According to Innovation News Network, the European Commission has launched RAISE – the Resource for Artificial Intelligence Science in Europe – with €107 million in initial funding. The virtual institute was announced at the European AI in Science Summit in Copenhagen and represents a cornerstone of Europe’s AI strategy. RAISE aims to accelerate scientific discovery by giving researchers priority access to AI “Gigafactories” and high-performance computing resources. The initiative includes €75 million specifically for training and retaining top AI talent through Networks of Excellence and Doctoral Networks.

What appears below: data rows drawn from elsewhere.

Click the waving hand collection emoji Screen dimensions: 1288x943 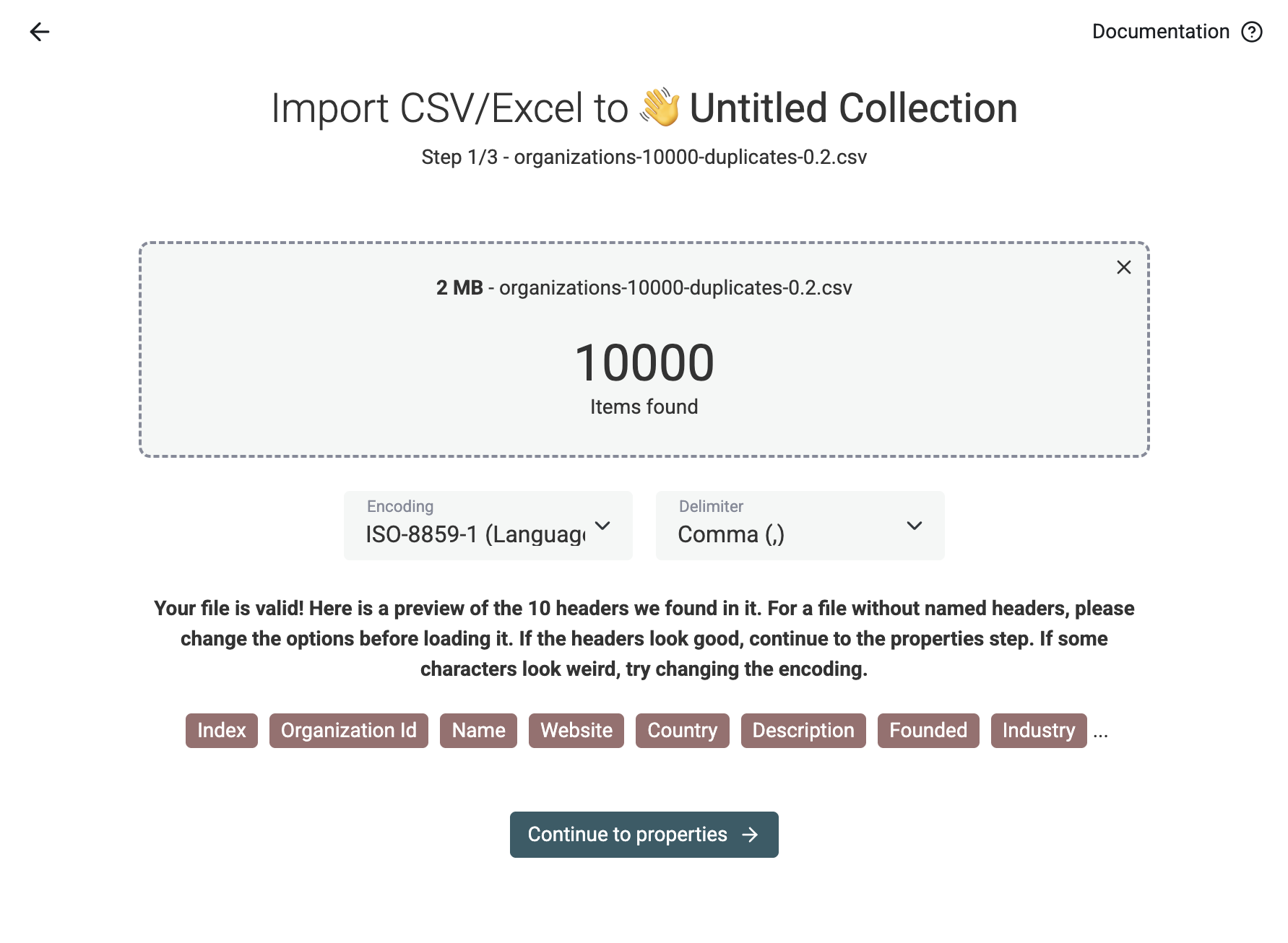(660, 108)
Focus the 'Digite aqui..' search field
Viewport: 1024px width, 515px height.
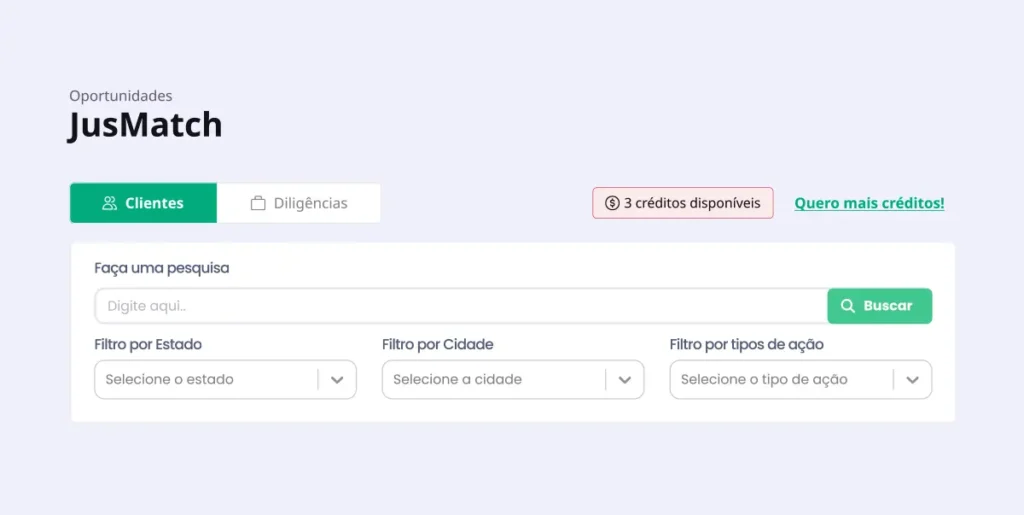[x=460, y=306]
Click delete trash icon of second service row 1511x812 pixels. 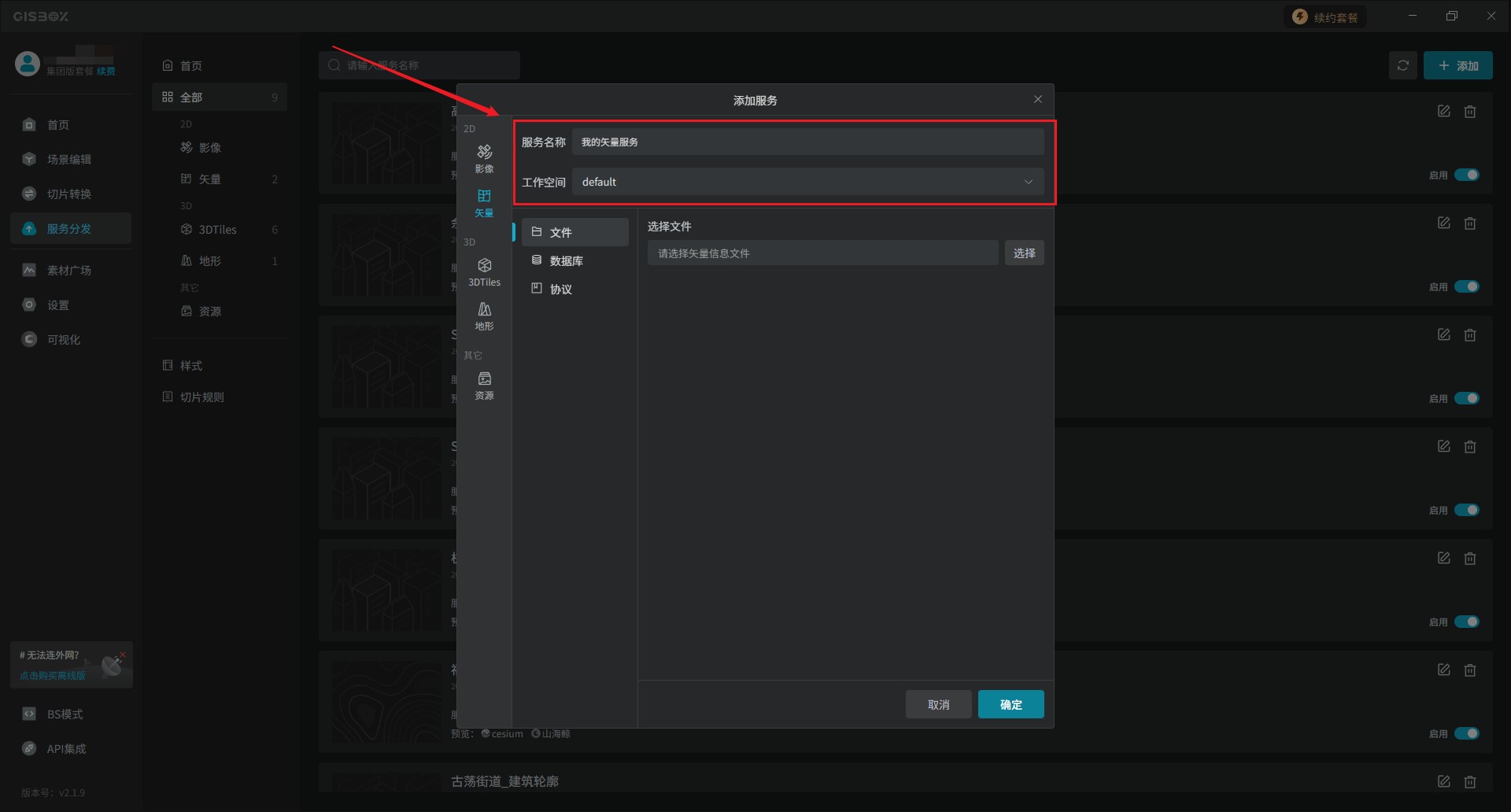coord(1469,223)
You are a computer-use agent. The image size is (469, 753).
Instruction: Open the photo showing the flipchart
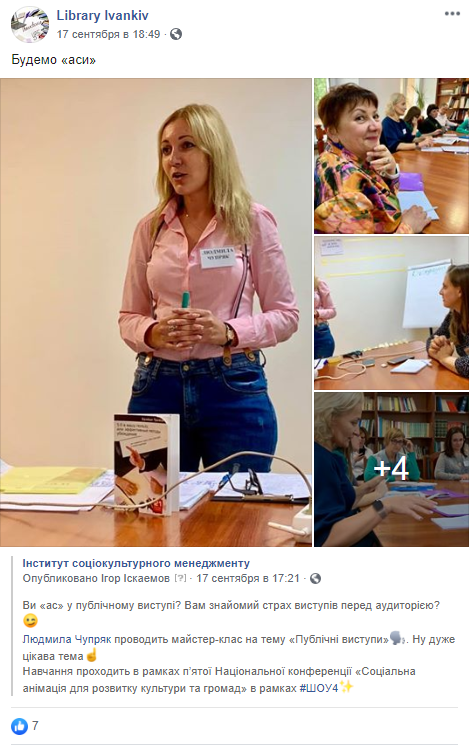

What this means for European science
Here’s the thing – Europe has been playing catch-up in the commercial AI race against US and Chinese giants. But in scientific research? That’s where Europe’s strengths in fundamental science and cross-border collaboration could actually give it an edge. RAISE is basically Europe saying “we might not have the ChatGPTs, but we can own AI-driven scientific breakthroughs.”

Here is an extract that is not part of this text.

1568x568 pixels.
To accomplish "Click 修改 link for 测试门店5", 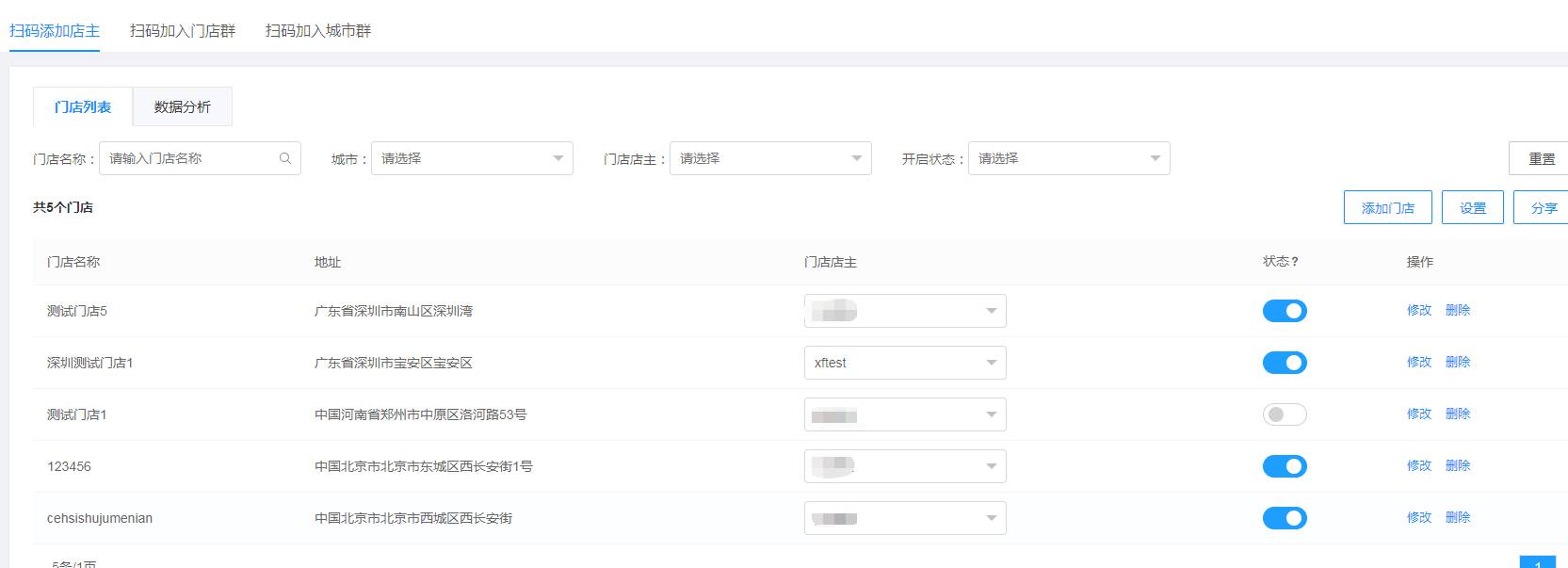I will (x=1418, y=310).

The timing is interesting. With AI becoming increasingly dominated by a handful of massive American companies, Europe is making a sovereignty play. By pooling computational resources, data, and funding across member states, they’re trying to create scale without centralization. It’s the European way – collaboration over consolidation.
The real challenge ahead
Now, €107 million sounds impressive, but let’s be real – that’s pocket change compared to what individual tech giants spend on AI research annually. The question is whether this federated approach can actually compete with the concentrated firepower of Google DeepMind or OpenAI.

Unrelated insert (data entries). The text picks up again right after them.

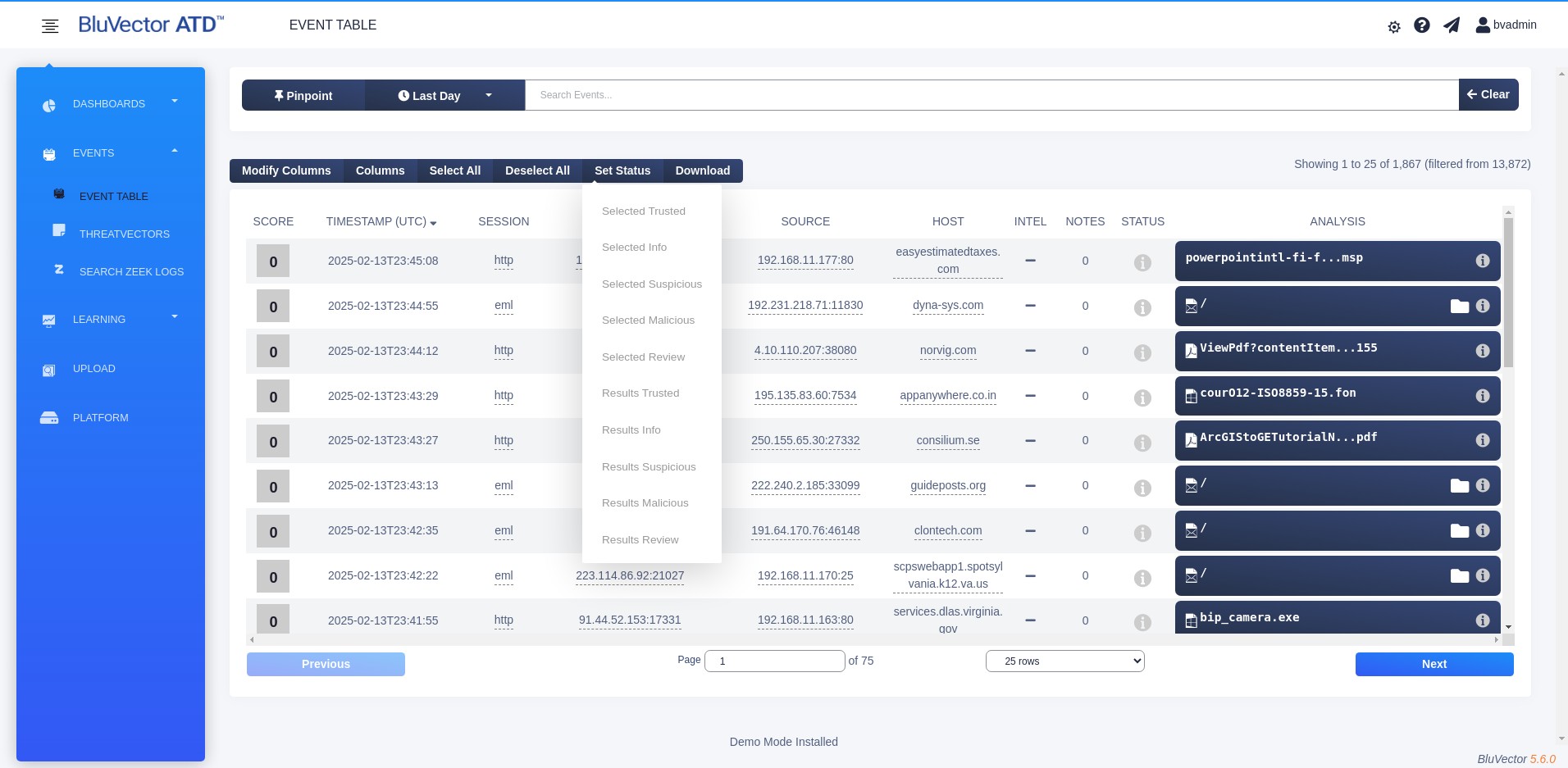
Task: Open the Last Day time range dropdown
Action: coord(444,95)
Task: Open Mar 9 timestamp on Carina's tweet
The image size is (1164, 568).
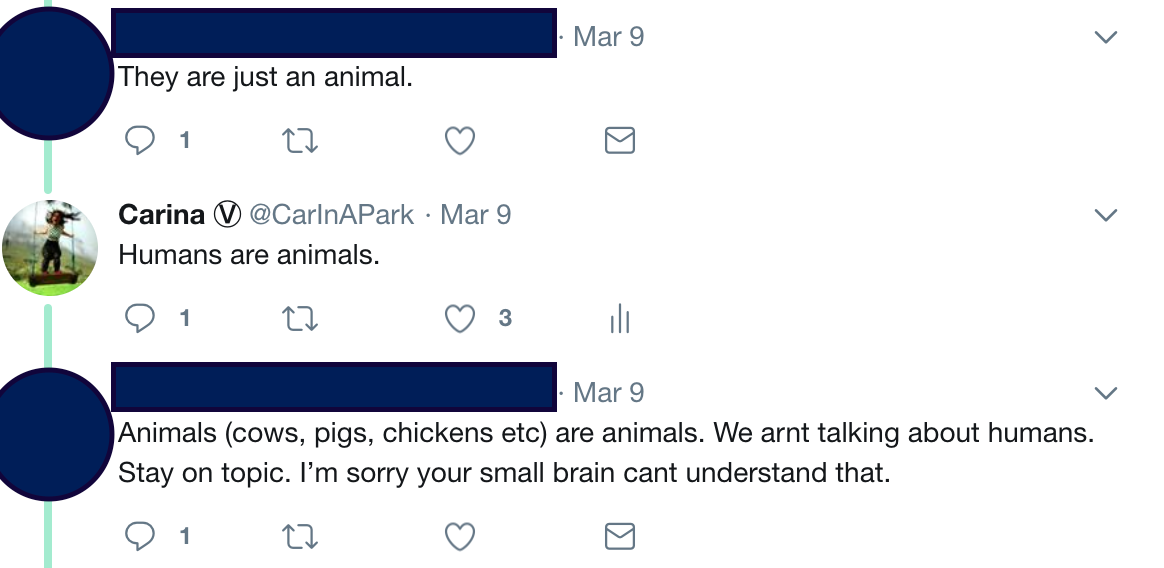Action: (476, 215)
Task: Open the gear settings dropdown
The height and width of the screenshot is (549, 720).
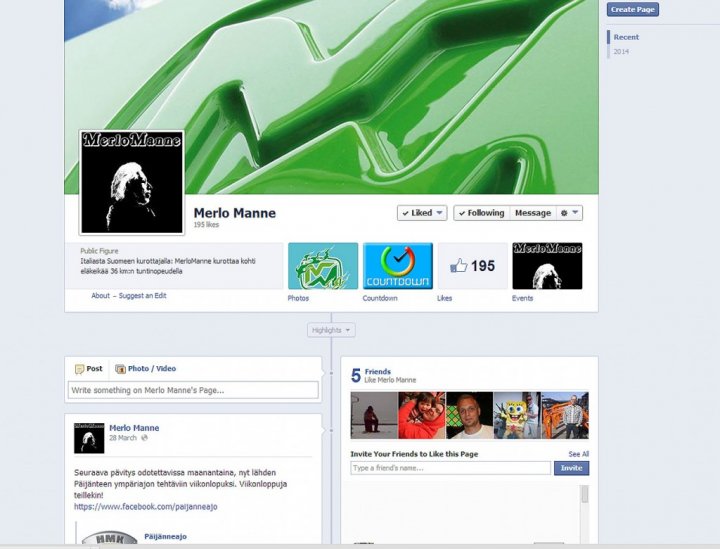Action: (x=568, y=213)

But maybe that’s missing the point. RAISE isn’t trying to build the next large language model – it’s about applying existing AI capabilities to scientific problems that matter. Think climate modeling, drug discovery, materials science. These are areas where Europe already has deep expertise, and where AI could genuinely accelerate progress.
The talent component is crucial too. That €75 million for training and retention? That’s Europe acknowledging it can’t afford another brain drain to Silicon Valley. They need to create compelling career paths for AI researchers within European science.
Broader implications
Look, this isn’t just about publishing more papers. The European Commission plans to double Horizon Europe’s annual AI investment to over €3 billion. That’s serious money aimed at keeping Europe relevant in the global AI landscape.
For researchers and startups, RAISE could become a valuable resource hub. Priority access to computing power through the European High Performance Computing Joint Undertaking means smaller teams could tackle problems that would normally require massive infrastructure.
And let’s not forget the data angle. One of RAISE’s key functions will be helping scientists identify and curate critical datasets. In many scientific fields, the data exists but it’s fragmented across institutions and countries. If RAISE can effectively bridge these gaps, that alone could be transformative.
The initiative is clearly thinking long-term too – they’re already planning for expansion under the next EU budget cycle from 2028-2034. This isn’t a one-off experiment; it’s meant to become a permanent fixture in Europe’s research landscape.
Will it work? Hard to say. But Europe’s playing to its strengths here – collaboration, fundamental research, and tackling problems that have real societal impact. In a world drowning in AI hype, that focus on actual scientific progress feels refreshingly substantive.